De igual manera, su bibliografía teatral consta de no pocas obras de interés, por lo común de una perdurable impresión crítica. Entre ellas, cabe citar Títeres de la clave encantada (1943), El puente (1949), El fabricante de piolín (1950), El Quijotillo (1950), El caso del hombre de la valija negra (1951), El último perro (1954), El juicio (1954), El reloj de Baltasar (1955), El pan de la locura (1958), Vivir aquí (1964), Los prójimos (1966), ¿A qué jugamos? (1968), La ira (1970), Los cinco pecados capitales (1973), La Gallo y yo (1976), Los hermanos queridos (1978), El acompañamiento (1978), Matar el tiempo (1982), Papi (1983), Los otros papeles (1996) y Abue, doble historia de amor (1999).
A los interesados en los periodos y los cánones, les remitimos a lo escrito por dos estudiosos, Ana Laura Lusnich y Martín Rodríguez, quienes examinan el modo en que se cristalizan en la obra de este autor procedimientos que fueron habituales en las décadas del sesenta y el setenta. Naturalmente, a pesar de apuntar esa inercia, ambos reconocen el prestigio popular de Gorostiza.
"Dos dramaturgos —escriben— en cuyas textualidades se percibía una cristalización de procedimientos pero que gozaron del reconocimiento de la crítica fueron Osvaldo Dragún y Carlos Gorostiza. Este reconocimiento se hizo visible no sólo en las críticas a sus espectáculos sino en las notas y reportajes previos concedidos a cada uno de ellos en los medios gráficos más importantes, antes del estreno de dos de sus obras más exitosas: ¡Arriba, Corazón! (1987), de Osvaldo Dragún, dirigida por Omar Grasso y El patio de atrás (1994), de Carlos Gorostiza, dirigida por el propio autor". («Recepción del teatro de arte», en Osvaldo Pellettieri, Historia del teatro argentino en Buenos Aires, vol. V: El teatro actual (1976-1998), Buenos Aires, Galerna, 2001, p. 404.)
Aunque desde un punto de vista muy allegado al de Lusnich y Rodríguez, podemos vincular esta pujanza sostenida en el tiempo con la actividad grupos como el que citábamos al comienzo, pues si hay un elemento característico en Gorostiza es su doble condición de autor y director escénico, capaz de controlar cada detalle de la puesta en escena luego de haber fijado los extremos de su propio libreto.

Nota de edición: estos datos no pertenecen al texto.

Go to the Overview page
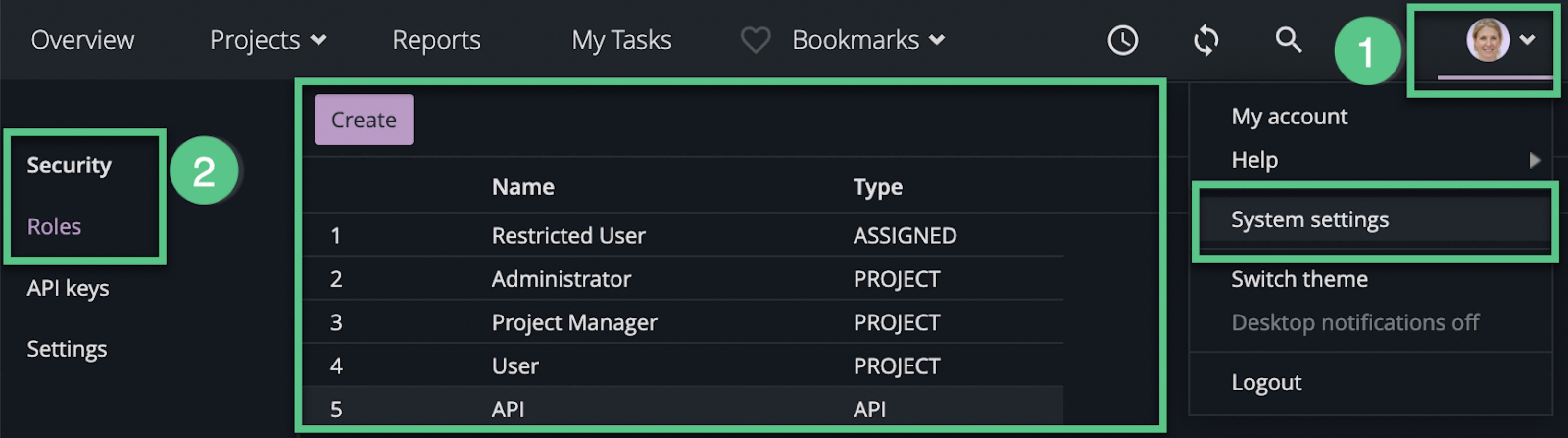 (83, 40)
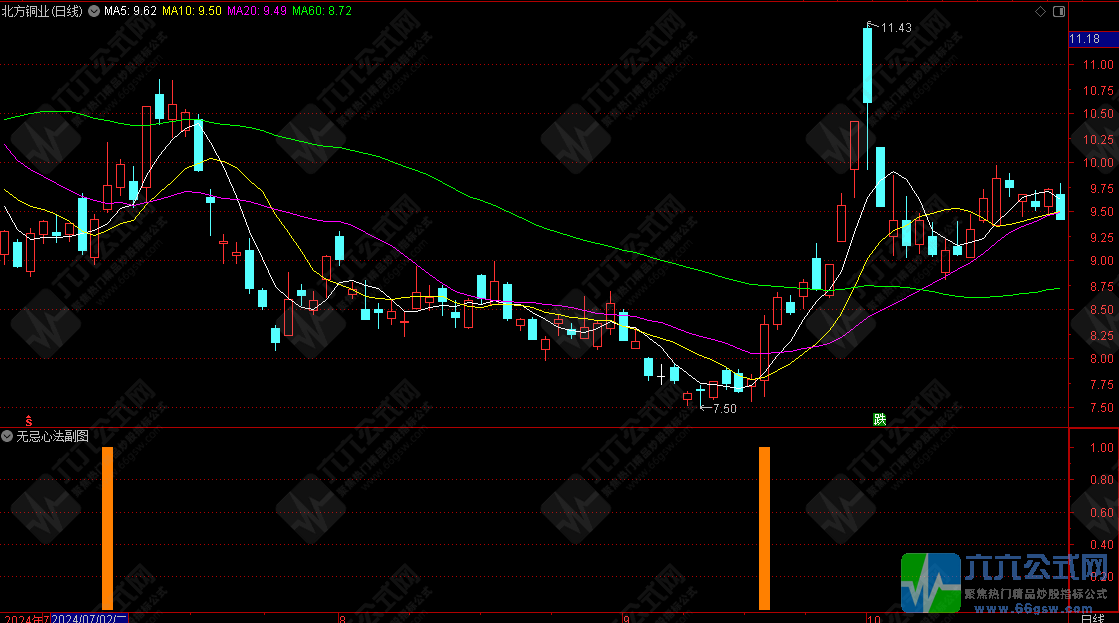Click the green 跌 marker icon

click(879, 419)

Un último apunte: Gorostiza es asimismo narrador, y a él se debe una novela premiada, Vuelan las palomas (1999).
Esta es una versión expandida de un artículo que escribí en el Centro Virtual Cervantes (www.cvc.cervantes.es), portal en la red creado y mantenido por el Instituto Cervantes para contribuir a la difusión de la lengua española y las culturas hispánicas.